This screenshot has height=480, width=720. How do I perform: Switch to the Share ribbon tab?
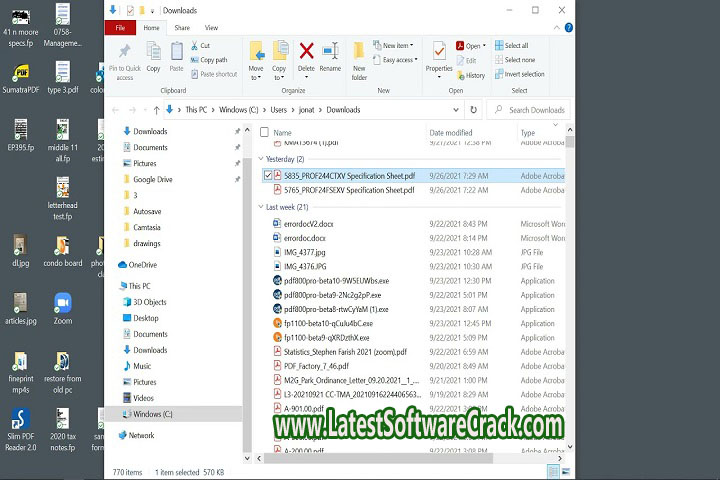[182, 28]
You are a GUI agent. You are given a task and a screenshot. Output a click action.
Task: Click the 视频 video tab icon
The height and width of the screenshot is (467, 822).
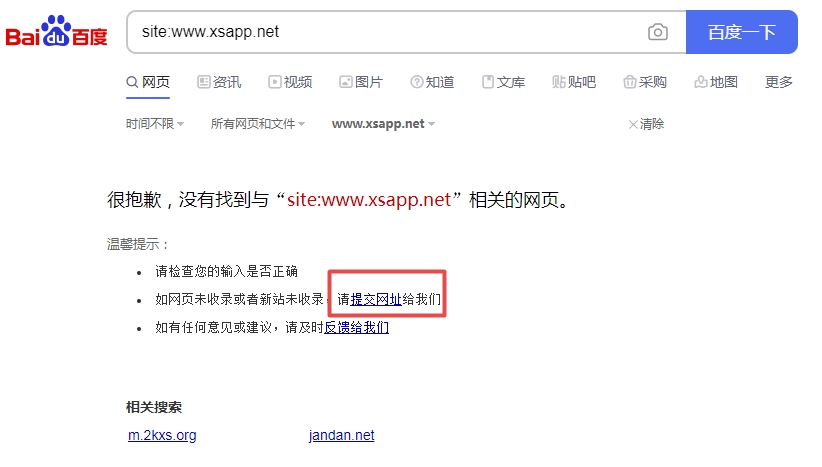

▶ [TASK]:
Nothing but the listing, copied exactly and stripped of its images, should appear in the response.

▶ [COMPLETED TASK]:
This screenshot has height=480, width=720. How do I perform: Switch to the Share ribbon tab?
[182, 28]
You are a GUI agent. You are given a task and a screenshot. Output a click action.
Task: Click the 视频 video tab icon
The height and width of the screenshot is (467, 822).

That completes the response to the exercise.